Replacement for RAW_SOCKET?

This tool need sudo because this:

pingtop/ping.py

Line 202 in c8c522c

my_socket = socket.socket(socket.AF_INET, socket.SOCK_RAW, icmp)

[ryankrage77]

If I run it with sudo, I get command not found, otherwise it fails.

[laixintao]

@ryankrage77 Did you install for current user only instead of installing globally?

Try type which pingtop and use absolute path to run:

sudo /usr/local/bin/pingtop xxx

(replace /usr/local/bin/pingtop with your absolute path.)

Or you can install for sudo user:

sudo pip install pingtop

[gzxultra]

no way to work around this, kernel will not allow sending of packets that cannot be trusted.

[sgowie]

If the python interpreter being invoked has been provided the appropriate capabilities, sudo is not required.

e.g.

$ pip install pingtop --user
$ NEWPATH=$(pwd)/.local/bin/python
$ cp $(which python) $NEWPATH
$ sudo setcap cap_net_raw=ep $NEWPATH
$ sed -i "1s;/usr/bin/python;$NEWPATH;" .local/bin/pingtop

This lets you run the installed pingtop without invoking sudo, and only the specific privileges required for pingtop to do its thing are granted.

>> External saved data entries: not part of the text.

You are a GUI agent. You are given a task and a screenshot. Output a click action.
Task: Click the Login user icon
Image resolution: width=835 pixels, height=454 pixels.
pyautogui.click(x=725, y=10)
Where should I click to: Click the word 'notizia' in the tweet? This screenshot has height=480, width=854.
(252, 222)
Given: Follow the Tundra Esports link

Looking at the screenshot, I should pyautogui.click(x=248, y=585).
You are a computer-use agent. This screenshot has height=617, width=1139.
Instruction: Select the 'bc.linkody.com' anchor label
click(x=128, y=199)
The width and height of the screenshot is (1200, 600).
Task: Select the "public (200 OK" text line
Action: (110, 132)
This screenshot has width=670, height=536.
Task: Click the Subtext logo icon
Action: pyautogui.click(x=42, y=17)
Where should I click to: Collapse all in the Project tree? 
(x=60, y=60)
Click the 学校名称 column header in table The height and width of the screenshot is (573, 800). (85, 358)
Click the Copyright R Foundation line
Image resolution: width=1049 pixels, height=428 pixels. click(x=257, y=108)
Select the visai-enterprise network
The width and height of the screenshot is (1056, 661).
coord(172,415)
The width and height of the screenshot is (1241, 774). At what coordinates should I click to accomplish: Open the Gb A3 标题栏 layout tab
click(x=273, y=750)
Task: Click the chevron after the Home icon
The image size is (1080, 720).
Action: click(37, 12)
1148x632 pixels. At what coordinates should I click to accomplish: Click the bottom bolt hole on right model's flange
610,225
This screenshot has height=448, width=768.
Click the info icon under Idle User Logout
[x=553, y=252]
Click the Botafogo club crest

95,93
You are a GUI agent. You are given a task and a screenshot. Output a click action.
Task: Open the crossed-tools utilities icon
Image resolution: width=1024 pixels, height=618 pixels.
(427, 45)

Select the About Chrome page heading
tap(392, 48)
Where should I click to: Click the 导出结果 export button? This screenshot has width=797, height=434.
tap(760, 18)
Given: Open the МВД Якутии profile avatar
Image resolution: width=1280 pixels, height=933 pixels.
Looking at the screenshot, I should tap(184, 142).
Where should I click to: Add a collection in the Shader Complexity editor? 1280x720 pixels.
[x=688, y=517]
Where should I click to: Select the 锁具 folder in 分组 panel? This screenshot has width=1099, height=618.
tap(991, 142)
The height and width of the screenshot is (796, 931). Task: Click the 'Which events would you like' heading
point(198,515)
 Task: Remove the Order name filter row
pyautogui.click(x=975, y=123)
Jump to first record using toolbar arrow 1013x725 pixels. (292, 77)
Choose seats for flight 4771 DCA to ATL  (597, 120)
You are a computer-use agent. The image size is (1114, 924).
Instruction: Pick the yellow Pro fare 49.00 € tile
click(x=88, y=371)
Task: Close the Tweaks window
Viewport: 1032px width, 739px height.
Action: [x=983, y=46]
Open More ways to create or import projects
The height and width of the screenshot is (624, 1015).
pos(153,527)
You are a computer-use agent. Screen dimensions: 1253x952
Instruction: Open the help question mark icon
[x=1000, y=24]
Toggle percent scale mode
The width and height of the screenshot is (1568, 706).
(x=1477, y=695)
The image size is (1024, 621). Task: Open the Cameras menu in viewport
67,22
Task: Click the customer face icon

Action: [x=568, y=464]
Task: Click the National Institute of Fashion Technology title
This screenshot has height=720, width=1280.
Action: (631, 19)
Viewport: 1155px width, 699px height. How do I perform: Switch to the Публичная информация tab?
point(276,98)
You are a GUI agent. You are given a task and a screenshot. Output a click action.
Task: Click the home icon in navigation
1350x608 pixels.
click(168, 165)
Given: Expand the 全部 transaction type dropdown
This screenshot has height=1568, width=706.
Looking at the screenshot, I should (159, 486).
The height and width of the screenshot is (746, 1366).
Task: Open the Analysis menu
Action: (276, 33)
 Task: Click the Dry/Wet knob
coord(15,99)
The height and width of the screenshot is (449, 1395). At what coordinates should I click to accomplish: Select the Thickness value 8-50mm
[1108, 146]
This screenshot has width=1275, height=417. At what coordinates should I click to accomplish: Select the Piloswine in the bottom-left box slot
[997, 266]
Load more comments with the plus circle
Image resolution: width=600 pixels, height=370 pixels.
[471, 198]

$ .local/bin/pingtop google.ca cnn.com

[gzxultra]

@sgowie there is no setcap on OS X

[laixintao]

@gzxultra I am thinking support tcpping, if use tcpping do we still need sudo ?

[laixintao]

I will check BSD ping's source code, see how does it run without sudo.

[gzxultra]

@laixintao could you try this

https://apple.stackexchange.com/questions/312857/how-does-macos-allow-standard-users-to-ping#answer-312861

socket.SOCK_DGRAM in Python

[laixintao]

Solved by @gzxultra